Memory Cache – Overview


Cache is a small and very fast type of memory. It means a type of buffer between the processor and the main memory. The time access for cache is at least 10 times smaller than main memory. Because it has a very expensive technology, the size is limited. To achieve high performance the addresses need to be located most of the time in cache.

1. General Aspects

The terminology used for cache (Figure 1) efficiency is “Hit Rate” (Hit Rate - represents the rapport between the number of addresses accessed from cache and the total number of addresses accessed during that time). The antonym for “Hit Rate” is named “Miss Rate” which can be determined by Miss Rate = 1 – Hit Rate formulas.

Data Transfer

Figure 1: Data Transfer

The following parameter evaluate the Cache performance:

Access -> read/write operation
Hit -> data was found in Cache
Miss -> data wasn’t found in Cache; accessed from a slower memory
Miss_rate = #misses / #accesses; Hit_rate = #hits / #accesses


Taccess(cache) = 1ns, Taccess(main memory)=10ns,
Hit_Rate=90% (from 100 accesses, 90 will be from cache)
Taccess (with cache) = 90*1 + 10*1 = 100ns
Taccess(without cache) = 100*10 = 1000ns
Speed up = 100/10 = 10
Increase Hit Rate -> Improve Cache Performance -> Lower Power Consumption -> Improve Speed Execution.

3. Cache Architectures

Cache granularity is given by “line” which has 4 parts (figure 2):
- Valid Bit: is set to 1 when a valid data is stored in cache.
- Dirty Bit: is set to 1 when data is changed and is not updated to main memory in the same time.
- Tag: this field tells which address is in that line.
- Data: the data fetched from main memory.

Data Block

Figure 2: Data block

Direct Mapped – each block from main memory is mapped only to a unique cache block, no matter if that block is empty or not. This model of cache organization doesn’t require a replacement policy.
Fully Associative – each block from main memory can be mapped to any of cache blocks. If the cache is full then a replacement policy need to decide which data will be invalidated from cache for making room of this new data block.
Set Associative – the cache is split into many sets. The new data can be mapped only to the blocks of a certain set, determined by some bits from address field. In practice is used mostly because of a very efficient ratio between implementation and efficiency.

4. Cache Management

Cache Memory has a small size compared to main memory of any system. Knowing that the time access from cache is least 10 times smaller than external memory, fetching data from cache is a big advantage.
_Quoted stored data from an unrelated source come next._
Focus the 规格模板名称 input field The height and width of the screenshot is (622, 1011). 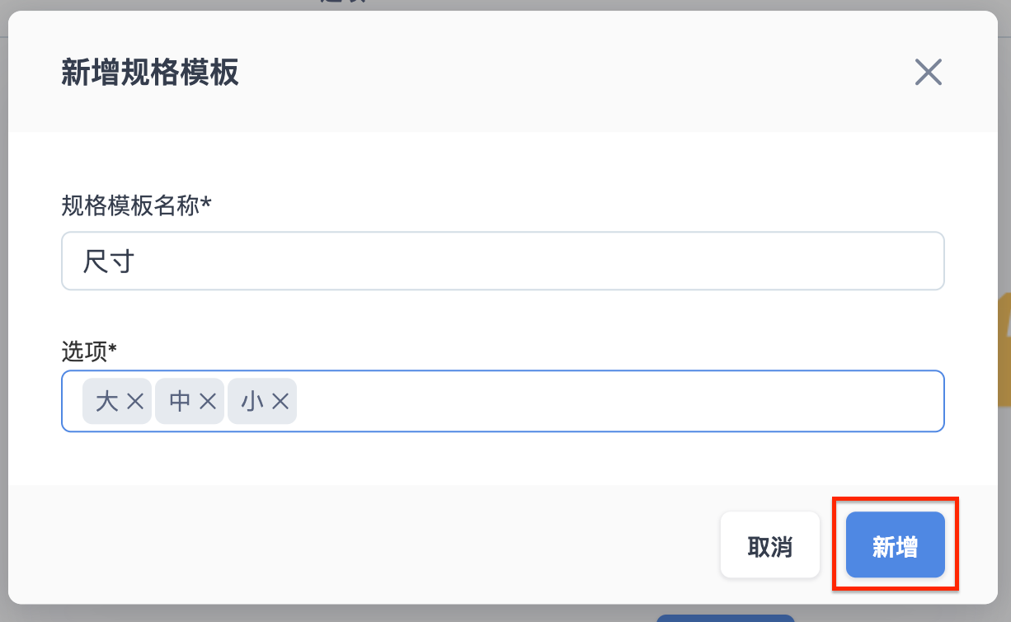click(x=503, y=261)

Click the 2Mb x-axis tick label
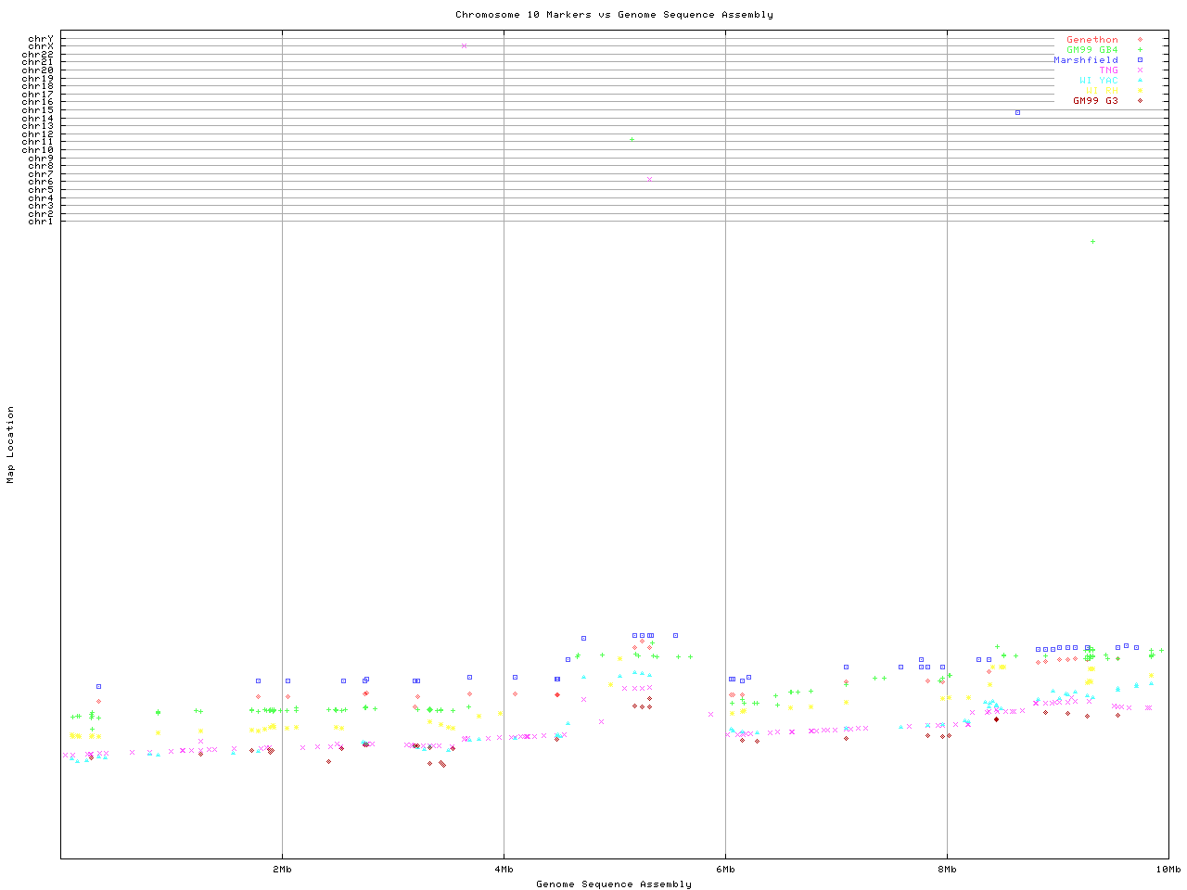pos(282,870)

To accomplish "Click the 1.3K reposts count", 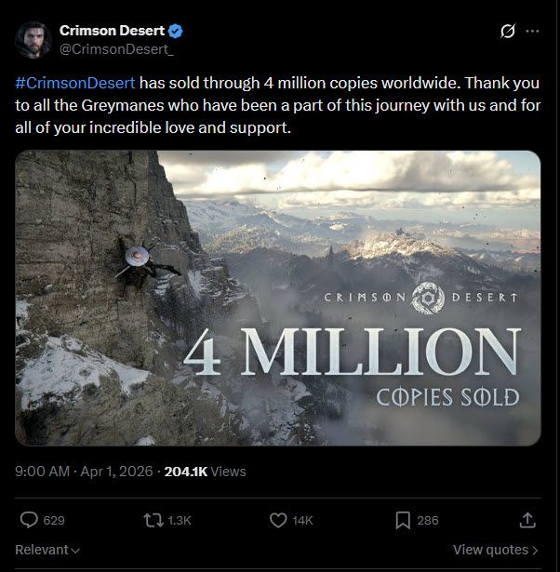I will [180, 521].
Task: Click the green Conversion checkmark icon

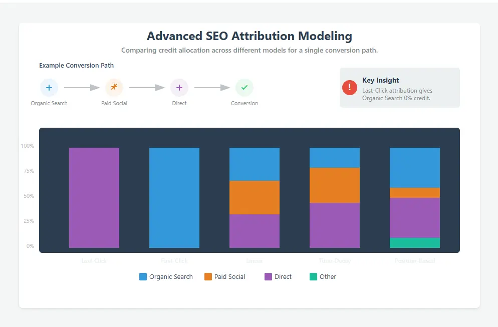Action: pos(244,87)
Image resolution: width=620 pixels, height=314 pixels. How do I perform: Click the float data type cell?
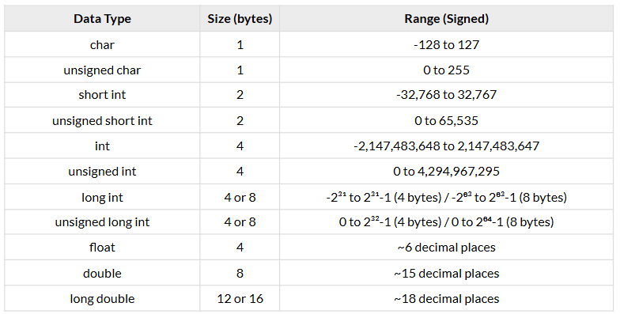point(102,248)
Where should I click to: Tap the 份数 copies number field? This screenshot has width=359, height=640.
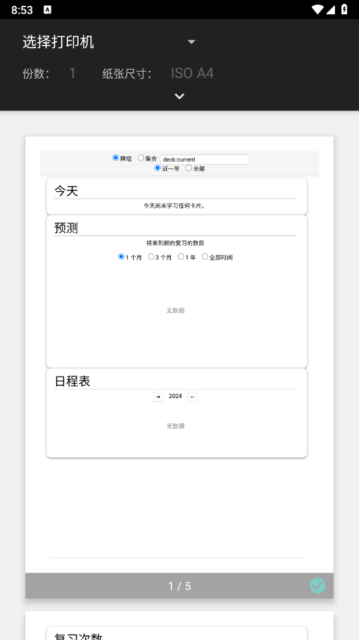pyautogui.click(x=72, y=73)
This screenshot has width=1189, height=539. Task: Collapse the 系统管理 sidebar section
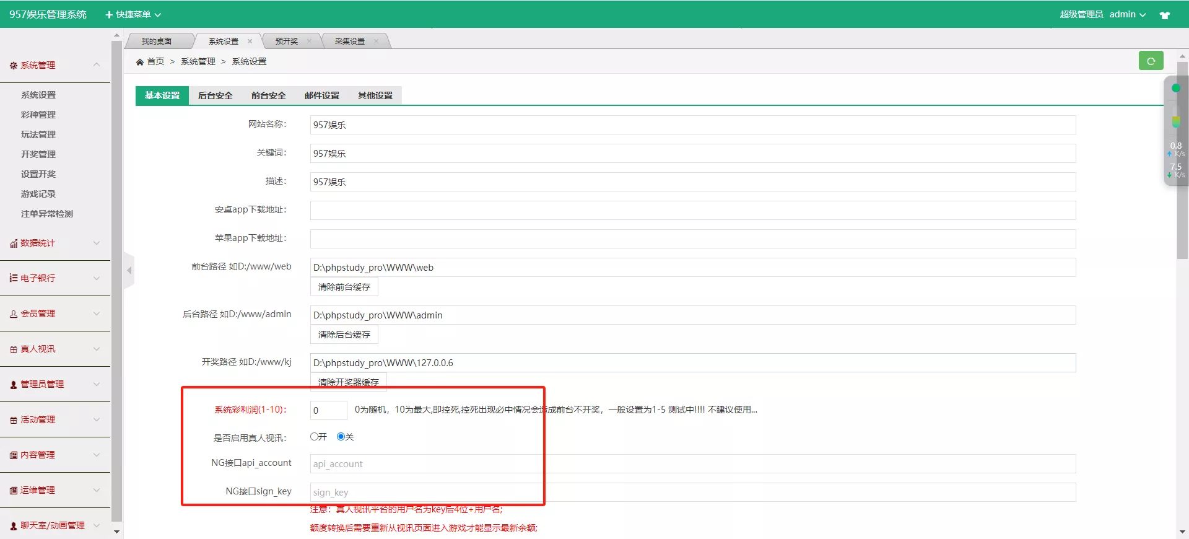[x=97, y=65]
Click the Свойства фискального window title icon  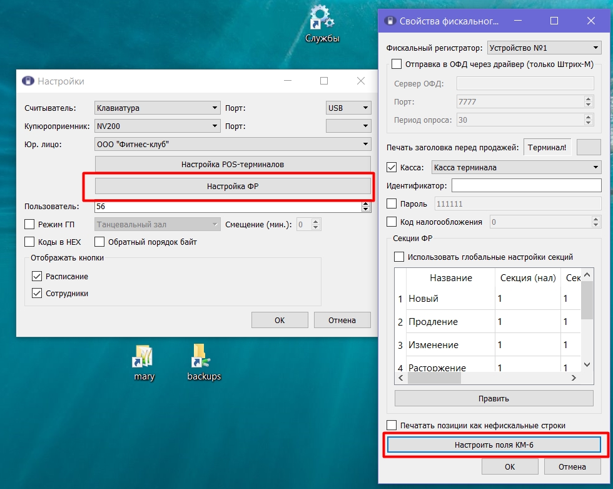pos(390,21)
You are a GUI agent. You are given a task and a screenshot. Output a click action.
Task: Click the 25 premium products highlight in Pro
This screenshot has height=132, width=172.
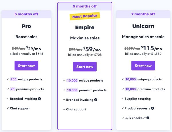(13, 89)
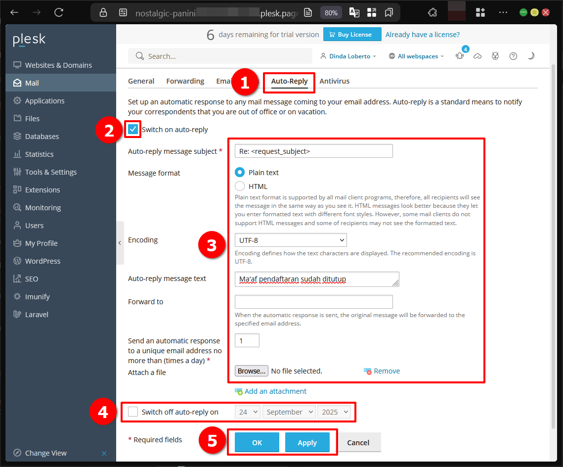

The process of eliminating a data from cache for making room of a new one is called “Cache Replacement Algorithm”.
There are a lot of these types of algorithms that are implemented in cache controller. Some of them are:
- LRU (Least Recently Used) – Replace the data that has not been used for the longest time. LRU is implemented by a linked list.
- LFU (Least Frequently Used) – Every line of cache has a counter which is incremented every time that data is accessed from cache.
- FIFO (First In First Out) – It’s very simple to implement, but has a problem when physical memory is bigger (Belady’s Anomaly).
- ARC (Adaptive Replacement Cache) – combine the LRU and LFU solutions and dynamically adjust between them.

5. Cache Optimization

Using the algorithm for cache management performances can be meaningfully increased by using the advantages of 2 more principles:
a. Spatial Locality – The requested data from cache is located near the previous data used in physical memory.
b. Temporal Locality – The requested data from cache was recently used or reused.
Some solutions very often used for these 2 methods are prefetching, loop blocking and fusion, array padding and merging.